▶ [To-do list]:
**A)** According to the text on the US law targeting Assad's drug networks, on what date did Joe Biden sign the fiscal year 2023 defense budget that included the law?
**B)** Continue the text on the US law targeting Assad's drug networks, picking up after its final sentence.

It was approved by the US House of Representatives again in September 2022 and ratified by the House on 8 December 2022 with an overwhelming majority vote. The bill then moved to the US Senate and then to the US president, Joe Biden, who signed the US defense budget for the fiscal year 2023, including the law, on 23 December 2022.
According to its provisions, the law aims to disrupt and dismantle the drug production networks associated with the head of the Syrian regime, Bashar al-Assad, who has transformed Syria into a fully equipped place for the manufacture of narcotic drugs, sealing and processing them for export, and then bringing them to smuggling networks for sale outside the country.
It is not clear whether the new legislation is similar in effect to its predecessors, such as the Caesar Act and Assad’s Fortune, or whether it will end up personally placing Bashar al-Assad on the wanted list, as it did with General Manuel Noriega, de facto governor of the Republic of Panama in the 1980s, who was initially on good terms with the US Central Intelligence Agency (CIA) as an officer and politician, and wound up arrested and imprisoned by the very agency on drug trafficking charges.
In this file, Enab Baladi discusses with experts familiar with US administration policies the feasibility of actually applying this law and its political and logistical impact on the Syrian regime.
American Law versus the “Captagon regime”
The American law requires the “disruption and dismantling of drug production and trafficking networks associated with Assad,” submitting a written strategy to “relevant congressional committees” no later than 180 days from the date of enactment of this law. This strategy must be presented by the Secretary of Defense, the Secretary of State, the Secretary of the Treasury, the Administrator of the Drug Enforcement Administration, the Director of National Intelligence, and the heads of other appropriate Federal agencies.
Such strategy shall include each of the following:
* A strategy to target, disrupt, and degrade networks that directly or indirectly support the narcotics infrastructure of the Assad regime, particularly through diplomatic and intelligence support to law enforcement investigations and to build counter-narcotics capacity to partner countries through assistance and training to law enforcement services in countries, other than Syria, that are receiving or transiting large quantities of Captagon.
* Information relating to the use of statutory authorities, including the Caesar Syria Civilian Protection Act of 2019, the Foreign Narcotics Kingpin Designation Act (popularly referred to as the “Kingpin Act”), section 489 of the Foreign Assistance Act (relating to the international narcotics control strategy report), and associated actions to target individuals and entities directly or indirectly associated with the narcotics infrastructure of the Syrian regime.

▶ [Extracted data]:
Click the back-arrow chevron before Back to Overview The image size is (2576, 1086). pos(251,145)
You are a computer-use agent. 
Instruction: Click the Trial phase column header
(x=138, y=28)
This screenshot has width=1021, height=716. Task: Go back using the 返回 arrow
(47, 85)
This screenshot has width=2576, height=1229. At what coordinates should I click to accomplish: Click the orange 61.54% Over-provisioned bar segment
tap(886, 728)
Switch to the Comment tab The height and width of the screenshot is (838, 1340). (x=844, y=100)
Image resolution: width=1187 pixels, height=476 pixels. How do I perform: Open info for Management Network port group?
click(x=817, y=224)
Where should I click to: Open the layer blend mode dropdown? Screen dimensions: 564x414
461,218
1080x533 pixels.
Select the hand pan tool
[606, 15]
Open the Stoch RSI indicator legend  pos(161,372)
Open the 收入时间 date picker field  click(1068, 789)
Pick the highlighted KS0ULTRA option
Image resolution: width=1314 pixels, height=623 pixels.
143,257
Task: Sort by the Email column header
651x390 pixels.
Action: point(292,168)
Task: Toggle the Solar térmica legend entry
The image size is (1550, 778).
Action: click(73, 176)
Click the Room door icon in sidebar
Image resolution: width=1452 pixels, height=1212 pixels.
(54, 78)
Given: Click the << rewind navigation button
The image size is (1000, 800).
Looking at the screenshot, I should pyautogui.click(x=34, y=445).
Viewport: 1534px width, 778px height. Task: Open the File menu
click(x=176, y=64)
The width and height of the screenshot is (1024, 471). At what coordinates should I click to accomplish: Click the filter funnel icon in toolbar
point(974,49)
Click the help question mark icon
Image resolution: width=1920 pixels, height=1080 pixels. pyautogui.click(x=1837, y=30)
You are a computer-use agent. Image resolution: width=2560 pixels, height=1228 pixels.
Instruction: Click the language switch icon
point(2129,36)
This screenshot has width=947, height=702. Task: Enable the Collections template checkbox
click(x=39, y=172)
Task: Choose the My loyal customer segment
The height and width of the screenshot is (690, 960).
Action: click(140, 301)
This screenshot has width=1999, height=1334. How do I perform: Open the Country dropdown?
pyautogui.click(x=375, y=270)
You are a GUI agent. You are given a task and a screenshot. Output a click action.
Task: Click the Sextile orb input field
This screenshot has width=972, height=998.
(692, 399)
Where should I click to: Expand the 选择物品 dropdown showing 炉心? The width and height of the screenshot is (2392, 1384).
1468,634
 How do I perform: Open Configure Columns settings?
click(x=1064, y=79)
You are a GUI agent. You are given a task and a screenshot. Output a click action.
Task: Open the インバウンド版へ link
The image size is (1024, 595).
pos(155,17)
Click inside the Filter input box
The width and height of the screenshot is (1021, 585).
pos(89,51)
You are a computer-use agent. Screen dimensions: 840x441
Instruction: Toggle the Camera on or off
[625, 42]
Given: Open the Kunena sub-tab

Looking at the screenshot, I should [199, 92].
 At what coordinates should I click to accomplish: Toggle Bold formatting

▶ [Responses by task]:
**A)** 23 December 2022

**B)**
* Information relating to the use of global diplomatic engagements associated with the economic pressure campaign against the Assad regime to target its narcotics infrastructure.
* A strategy for leveraging multilateral institutions and cooperation with international partners to disrupt the regime’s narcotics infrastructure.
* A strategy for mobilizing a public communications campaign to increase awareness of the extent of the connection of the Assad regime to illicit narcotics trade.
* A description of the countries receiving or transiting large shipments of Captagon, and an assessment of the counter-narcotics capacity of such countries to interdict or disrupt the smuggling of Captagon, including an assessment of current United States assistance and training programs to build such capacity in such countries.
The law stipulates that this report be submitted in an unclassified form but may contain a classified annex. Each of the “relevant congressional committees,” namely the Committee on Armed Services, the Committee on the Judiciary, the Committee on Foreign Affairs, the Committee on Financial Services, the Committee on Appropriations, and the Permanent Select Committee on Intelligence of the House of Representatives, should be presented with the said report.
The aforementioned report shall also be presented to the Committee on Armed Services, the Committee on the Judiciary, the Committee on Foreign Relations, the Committee on Banking, Housing, and Urban Affairs, the Committee on Appropriations, and the Select Committee on Intelligence of the Senate.
Implementation necessitates a law
The political researcher specializing in American affairs, Ruwan al-Rejoleh, said in an interview with Enab Baladi that what was ratified by the US President, Joe Biden, regarding the fight against drugs run by al-Assad is an endorsement of a draft law related to developing a strategy to disrupt and dismantle the Captagon network, and reinforcing the capacities of affected countries to combat operations through diplomatic channels, training, and rehabilitation of their cadres.
Al-Rejoleh made it clear that the law matter is certainly serious but needs years to be implemented since, within six months, the strategy must be presented. However, any new representative (lawmaker) could block the project, and implementation of the strategy after it had been drafted would require another bill.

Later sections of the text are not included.